◆ WHAT YOU ARE ASKED TO DO:
Each record should reappear exactly in your answer, minus any picture.
------
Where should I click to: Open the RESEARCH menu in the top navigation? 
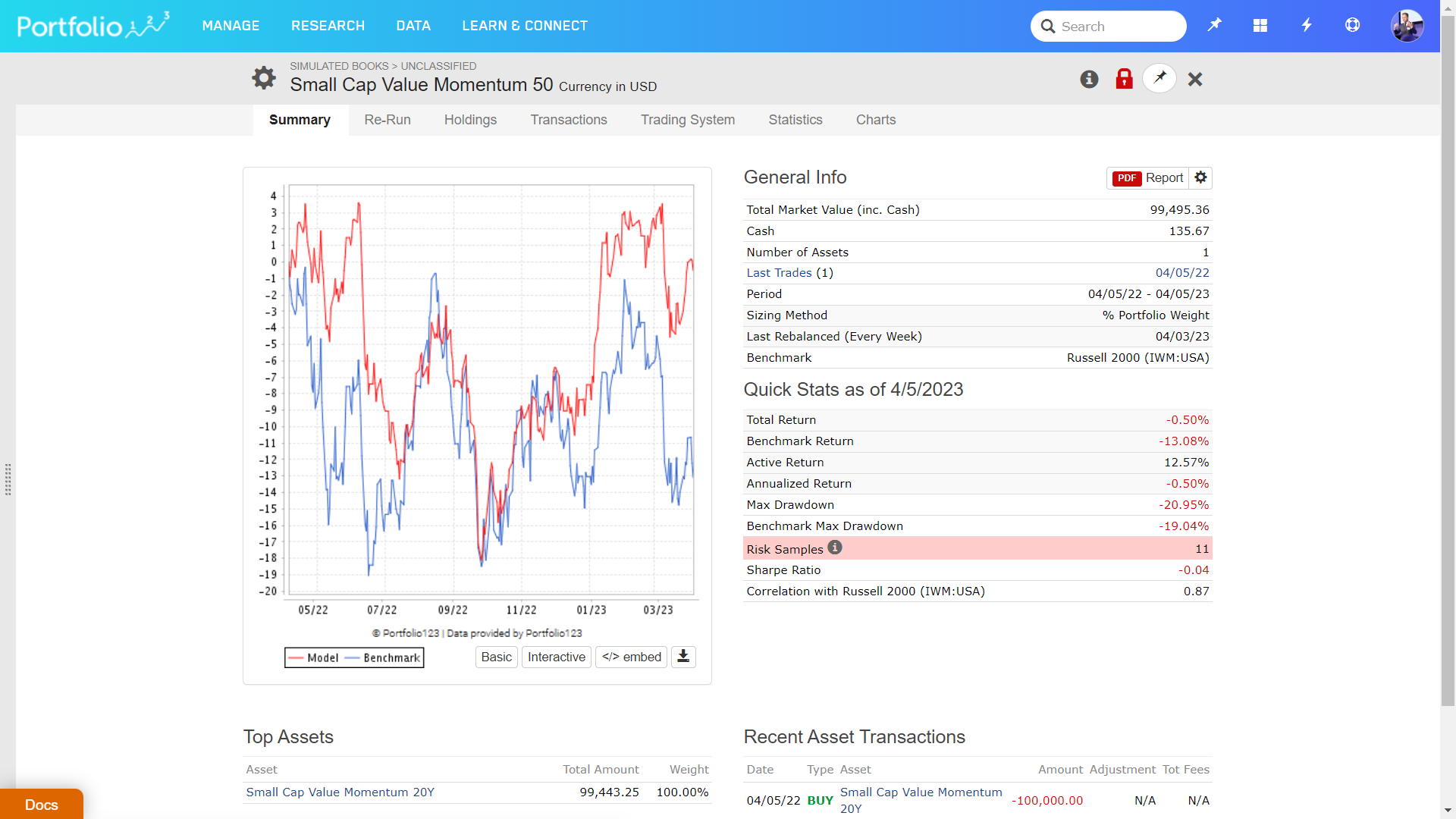[328, 26]
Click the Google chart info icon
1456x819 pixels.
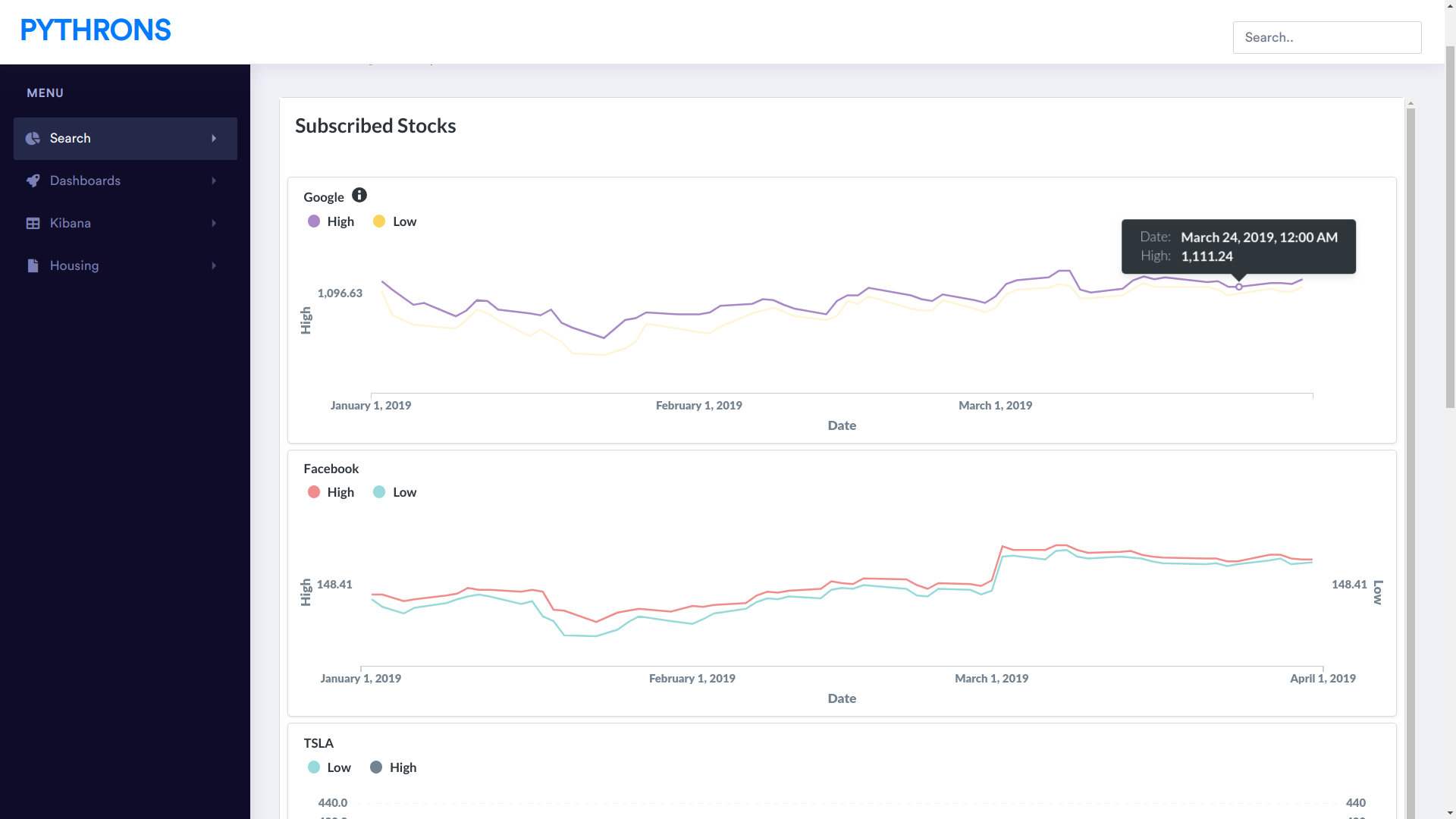(359, 196)
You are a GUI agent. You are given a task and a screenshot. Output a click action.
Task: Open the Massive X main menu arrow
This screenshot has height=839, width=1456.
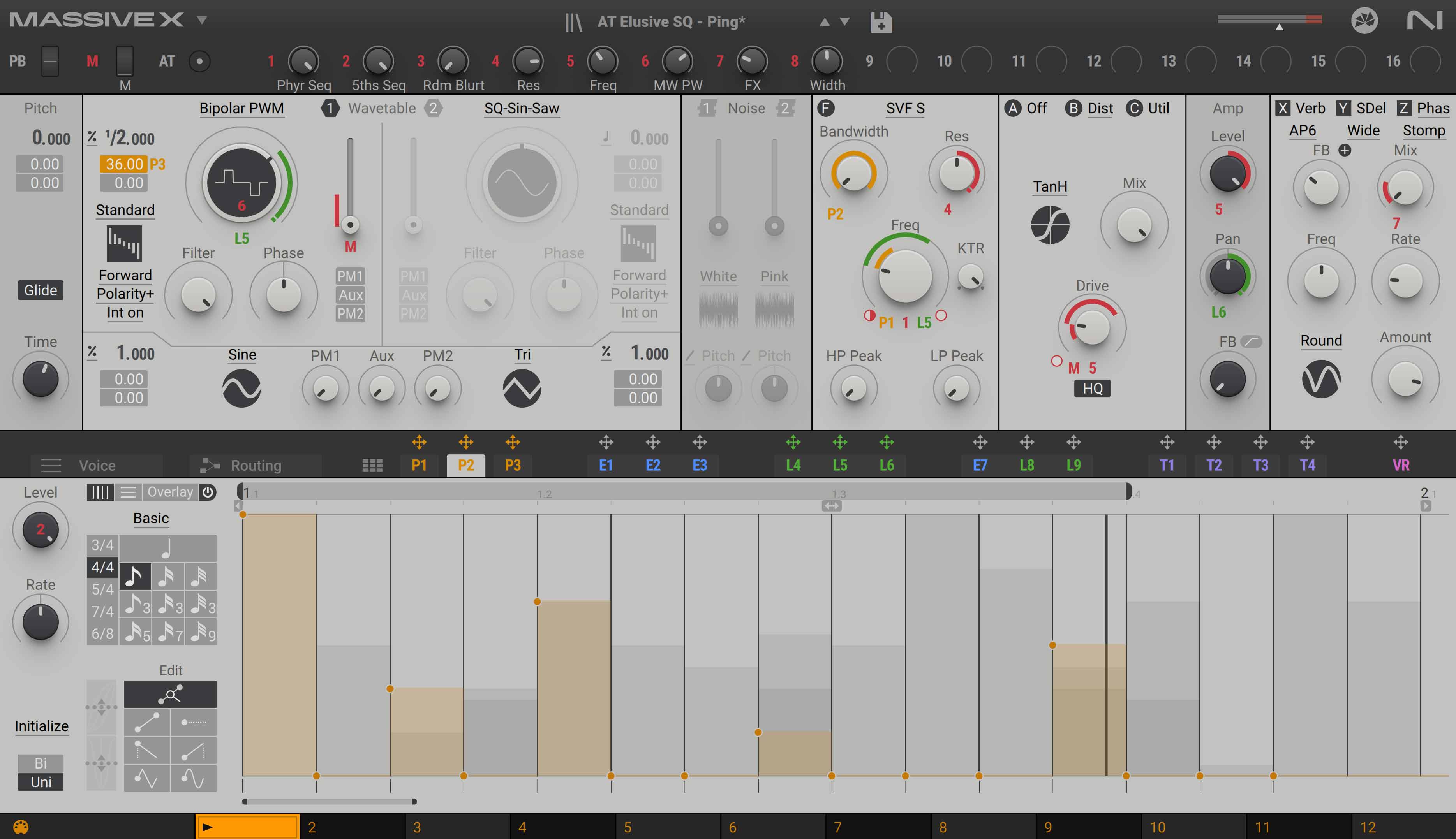[x=202, y=20]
------
◆ RESULT:
Where should I click to: Open the RESEARCH menu in the top navigation? 
[328, 26]
Click the Google chart info icon
1456x819 pixels.
(359, 196)
You are a GUI agent. You are given a task and a screenshot. Output a click action.
Task: Open the Massive X main menu arrow
This screenshot has height=839, width=1456.
[x=202, y=20]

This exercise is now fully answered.